What would settle it
Observation that LLMs scoring high on the benchmark produce incorrect outputs when asked to solve quantum problems outside the 26 categories or when verification includes hardware noise models.
Figures
read the original abstract
We adapt Microsoft's QuantumKatas -- a well-established quantum computing curriculum -- from Q# to Qiskit, the most widely-adopted quantum computing framework, and package it with an evaluation framework for systematic LLM assessment. The resulting benchmark comprises 350 tasks across 26 categories, spanning fundamental gates through advanced algorithms (Grover's, Simon's, Deutsch-Jozsa), error correction, key distribution, and quantum games. Each task includes a natural language prompt, canonical solution, and deterministic test verification via classical circuit simulation. By building on the QuantumKatas' proven pedagogical design rather than creating tasks from scratch, we inherit a principled difficulty progression and comprehensive concept coverage while contributing the framework adaptation, evaluation infrastructure, and empirical analysis. We evaluate 16 LLMs across 7 prompting configurations -- a total of 39,200 model runs -- to demonstrate the benchmark's utility. Three key findings emerge: (1) the benchmark effectively differentiates model capabilities, with best-configuration pass rates ranging from 32.3% to 83.1% and a 26.1 pp average gap between frontier and open-source models; (2) models perform well at implementing known algorithms (SimonsAlgorithm 82.1%, BasicGates 81.6%) but struggle with problem encoding (SolveSATWithGrover 34.4%, DistinguishUnitaries 40.0%); and (3) chain-of-thought prompting shows a modestly bimodal effect -- it is the best strategy for three models (two of them explicitly reasoning-tuned per vendor documentation) but degrades performance for the rest, leaving it mid-pack in aggregate (56.3% mean) behind few-shot-5 (57.8%). We release the benchmark, evaluation framework, and baseline results to support research on LLM capabilities in quantum computing.
Editorial analysis
A structured set of objections, weighed in public.
Referee Report
Summary. The manuscript adapts Microsoft's QuantumKatas curriculum from Q# to Qiskit, producing a benchmark of 350 tasks across 26 categories that span basic gates to advanced algorithms, error correction, and quantum games. Each task supplies a natural-language prompt, canonical solution, and deterministic verification via classical circuit simulation. The authors evaluate 16 LLMs under 7 prompting regimes (39,200 total runs), reporting clear model differentiation (best-configuration pass rates 32.3–83.1 %), category-specific patterns (strong on known algorithms such as SimonsAlgorithm at 82.1 %, weak on problem encoding such as SolveSATWithGrover at 34.4 %), and a modestly bimodal effect of chain-of-thought prompting. The benchmark, evaluation framework, and baseline results are released.

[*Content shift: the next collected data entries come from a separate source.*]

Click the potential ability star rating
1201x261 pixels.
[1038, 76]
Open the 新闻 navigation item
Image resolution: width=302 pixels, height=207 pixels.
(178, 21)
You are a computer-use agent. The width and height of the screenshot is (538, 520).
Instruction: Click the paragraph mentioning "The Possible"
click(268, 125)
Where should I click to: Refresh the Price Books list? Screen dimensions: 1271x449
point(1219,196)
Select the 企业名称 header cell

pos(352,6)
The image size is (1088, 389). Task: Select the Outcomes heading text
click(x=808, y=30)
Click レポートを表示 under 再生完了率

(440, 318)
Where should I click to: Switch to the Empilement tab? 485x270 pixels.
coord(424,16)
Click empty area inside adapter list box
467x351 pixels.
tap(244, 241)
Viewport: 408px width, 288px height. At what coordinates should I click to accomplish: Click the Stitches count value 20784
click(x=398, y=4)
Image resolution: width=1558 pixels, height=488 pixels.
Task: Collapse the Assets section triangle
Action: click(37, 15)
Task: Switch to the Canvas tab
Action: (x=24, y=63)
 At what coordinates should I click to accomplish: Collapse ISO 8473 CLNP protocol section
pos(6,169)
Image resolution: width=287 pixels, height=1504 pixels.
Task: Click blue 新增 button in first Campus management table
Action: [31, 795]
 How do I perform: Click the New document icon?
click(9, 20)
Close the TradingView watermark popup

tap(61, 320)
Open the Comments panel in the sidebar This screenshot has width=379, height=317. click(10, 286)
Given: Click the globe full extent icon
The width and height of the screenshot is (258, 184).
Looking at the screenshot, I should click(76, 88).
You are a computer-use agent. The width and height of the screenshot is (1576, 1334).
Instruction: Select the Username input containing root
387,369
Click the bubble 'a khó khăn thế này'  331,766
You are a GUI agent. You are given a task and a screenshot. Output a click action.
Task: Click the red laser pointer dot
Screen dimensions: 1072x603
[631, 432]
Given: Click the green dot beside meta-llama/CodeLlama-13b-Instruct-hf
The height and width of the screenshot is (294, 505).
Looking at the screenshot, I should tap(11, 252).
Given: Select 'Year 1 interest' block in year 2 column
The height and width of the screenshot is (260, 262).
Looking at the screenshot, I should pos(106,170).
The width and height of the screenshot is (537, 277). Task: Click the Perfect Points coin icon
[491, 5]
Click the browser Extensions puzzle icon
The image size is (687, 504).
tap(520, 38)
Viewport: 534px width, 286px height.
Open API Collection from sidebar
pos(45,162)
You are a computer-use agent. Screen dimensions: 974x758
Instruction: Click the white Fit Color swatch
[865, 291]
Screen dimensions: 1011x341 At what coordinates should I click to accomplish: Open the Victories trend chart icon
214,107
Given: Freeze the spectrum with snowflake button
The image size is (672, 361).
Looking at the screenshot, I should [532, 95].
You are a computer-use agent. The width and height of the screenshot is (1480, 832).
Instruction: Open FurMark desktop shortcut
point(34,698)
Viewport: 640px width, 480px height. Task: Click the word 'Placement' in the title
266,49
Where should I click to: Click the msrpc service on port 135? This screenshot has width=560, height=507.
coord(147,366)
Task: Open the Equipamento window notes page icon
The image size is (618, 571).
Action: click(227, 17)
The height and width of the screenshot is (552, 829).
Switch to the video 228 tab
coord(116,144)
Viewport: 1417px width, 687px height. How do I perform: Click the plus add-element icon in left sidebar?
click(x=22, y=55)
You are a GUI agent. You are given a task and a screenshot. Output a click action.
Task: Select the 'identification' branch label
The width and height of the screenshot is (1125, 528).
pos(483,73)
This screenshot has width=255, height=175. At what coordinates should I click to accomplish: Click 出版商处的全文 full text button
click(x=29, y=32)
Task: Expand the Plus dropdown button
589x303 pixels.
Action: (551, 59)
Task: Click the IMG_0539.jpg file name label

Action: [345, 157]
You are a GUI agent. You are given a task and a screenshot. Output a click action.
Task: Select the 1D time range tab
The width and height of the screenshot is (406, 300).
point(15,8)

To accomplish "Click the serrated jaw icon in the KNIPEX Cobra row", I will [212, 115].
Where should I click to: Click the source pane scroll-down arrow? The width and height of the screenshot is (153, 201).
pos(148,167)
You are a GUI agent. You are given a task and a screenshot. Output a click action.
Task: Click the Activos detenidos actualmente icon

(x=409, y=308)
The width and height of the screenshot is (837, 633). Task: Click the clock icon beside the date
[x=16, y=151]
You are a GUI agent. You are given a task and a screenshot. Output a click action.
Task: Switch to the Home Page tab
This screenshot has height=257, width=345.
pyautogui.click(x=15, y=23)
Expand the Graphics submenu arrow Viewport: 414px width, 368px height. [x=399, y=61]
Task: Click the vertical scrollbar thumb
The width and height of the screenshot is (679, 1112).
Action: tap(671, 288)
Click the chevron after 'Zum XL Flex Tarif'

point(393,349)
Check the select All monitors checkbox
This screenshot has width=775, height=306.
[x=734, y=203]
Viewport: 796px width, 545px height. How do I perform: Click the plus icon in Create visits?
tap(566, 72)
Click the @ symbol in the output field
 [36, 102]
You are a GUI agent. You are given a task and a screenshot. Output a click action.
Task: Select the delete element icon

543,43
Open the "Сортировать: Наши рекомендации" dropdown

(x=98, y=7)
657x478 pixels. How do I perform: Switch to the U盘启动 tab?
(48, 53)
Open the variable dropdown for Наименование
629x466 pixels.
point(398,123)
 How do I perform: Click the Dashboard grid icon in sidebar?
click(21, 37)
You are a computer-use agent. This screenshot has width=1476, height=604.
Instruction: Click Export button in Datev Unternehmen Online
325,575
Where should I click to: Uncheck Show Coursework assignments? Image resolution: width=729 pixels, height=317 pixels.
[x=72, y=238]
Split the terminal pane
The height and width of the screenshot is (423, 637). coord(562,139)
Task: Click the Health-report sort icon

Significance. If the results hold, the work supplies a pedagogically grounded, non-synthetic benchmark that inherits a proven difficulty progression and uses deterministic verification, enabling reproducible assessment of LLM quantum-computing capabilities. The scale of the evaluation and the observed separation between frontier and open-source models, together with the public release of code and tasks, constitute a concrete resource for the community.
minor comments (3)
- [Abstract] Abstract: the reported 26.1 pp average gap between frontier and open-source models is stated without an accompanying definition of the two groups or the exact models assigned to each; this should be clarified in the main text or a table.
- The description of the 350 tasks would benefit from an explicit table listing the 26 categories together with task counts per category, to allow readers to assess coverage balance.
- The claim that chain-of-thought is 'mid-pack in aggregate (56.3 % mean)' should be accompanied by the exact ranking and scores of all seven prompting regimes for transparency.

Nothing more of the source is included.